I was interested to know what they would say because our house is arguably an interesting case. Built in 1992, it was certainly someway in advance of building regulations at the time. In particular, it incorporated underfloor insulation (not mandatory until 2002) and low-e double glazing (back when low-e was cutting edge). The walls had a little extra insulation and the oil-fired boiler heating system was reasonably well designed and included zone control, as well as thermostatic and time switching. It’s a well-built house and it probably rated as a Best Practice for 1992 sort of house, but certainly not an eco house.

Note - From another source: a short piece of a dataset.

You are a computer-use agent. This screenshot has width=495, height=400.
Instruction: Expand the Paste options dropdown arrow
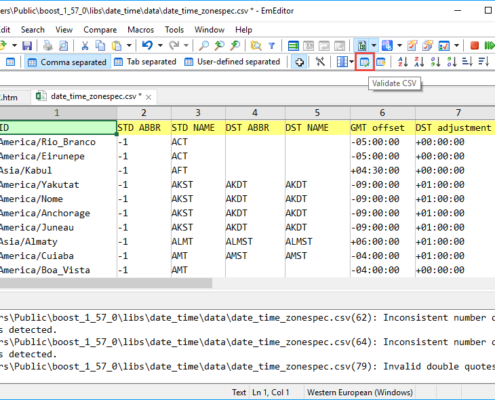click(129, 45)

The question that I was interested to see answered was what the EST would suggest that I did to upgrade the house. In fact, they have only made one suggestion. That is that we upgrade the boiler to a condensing boiler for a saving of £85 a year. Or, in terms of CO2, 0.6 tonnes.
Funnily enough, we did consider installing a condensing boiler when we built the house. Back then, there was only one oil-fired condenser on the market, made by Geminox, a French manufacturer. Our green-tinged plumber, Norman Cox, was keen for us to fit one, but in the end I took the decision that it wasn’t worth paying the extra £1,000 or so required to fit — cash was tight back in 1992 and I had heard one or two stories about the early Geminoxes which didn’t inspire confidence.
We ended up with a Boulter Camray (now part of the Worcester Bosch group) which has been chugging away these past 15 years. It gets an annual service (cost around £60 plus parts) and it occasionally breaks down. The last time this happened, I enquired from Shelford Heating about replacing the boiler with a condenser but was told that not only would we have to bear the cost of a new boiler, but that the oil tank would have to move because the position we placed it in in 1992 (right next to the house wall) is now regarded as a fire hazard (Part J of the building regs having been “upgraded”). Not only would that double the expense but there is no obvious place in the steeply sloping garden to place a new oil tank. It would in fact represent a major piece of civil engineering. So a replacement boiler would probably end up costing us around £8,000. Hmm. Should have fitted the Geminox 15 years ago, shouldn’t I.
Anyway, I am slowly but surely getting around to the point of this post. The Energy Saving Trust gave us a C rating, based on what I told them. This is sort of similar to the rating we would be getting from an energy performance certificate. I have no quibbles with that: it was what I expected. But the point is that they only made the one suggestion for improvement, which was to replace the old boiler with something more efficient. The saving was actually pretty minimal. Either with or without a condensing boiler, our not very old house still uses a fuck of a lot of oil. Around 2500lts each year (that’s just over a tank full). That converts to just over 25,000kWh, which converts to 7 tonnes CO2 per annum. The Energy Savings Trust estimation is pretty accurate on the size of our oil bill (just about £1,000 with oil at 36p/lt) but grossly underestimates our CO2 footprint: they suggest just 4.1 tonnes of CO2 per annum. I reckon it is over 7 tonnes. Why should that be? Do they use different conversion factors to me? I’m on 0.265kg CO2/kWh, which is the “industry standard.”
So my poser for the day is what should happen to houses like ours? If it was built to Passivhaus standards, or Code Level 4, and was still heated using an oil-fired boiler, it would be burning about a third or even a quarter of this quantity of oil, releasing maybe just 1.5 tonnes of CO2 a year to get space heating and hot water. So, although our house is probably more energy efficient than 90% of the UK housing stock, it still performs miserably in terms of what could be done. But there appears to be no upgrade path apart from fitting a condensing boiler, which really only makes a marginal difference.
I don’t have an answer to this, but it does highlight the enormity of the problem. What exactly do you do to a house that already has cavities full of insulation and has 200mm of the stuff in the loft, but still eats energy like it’s going out of fashion?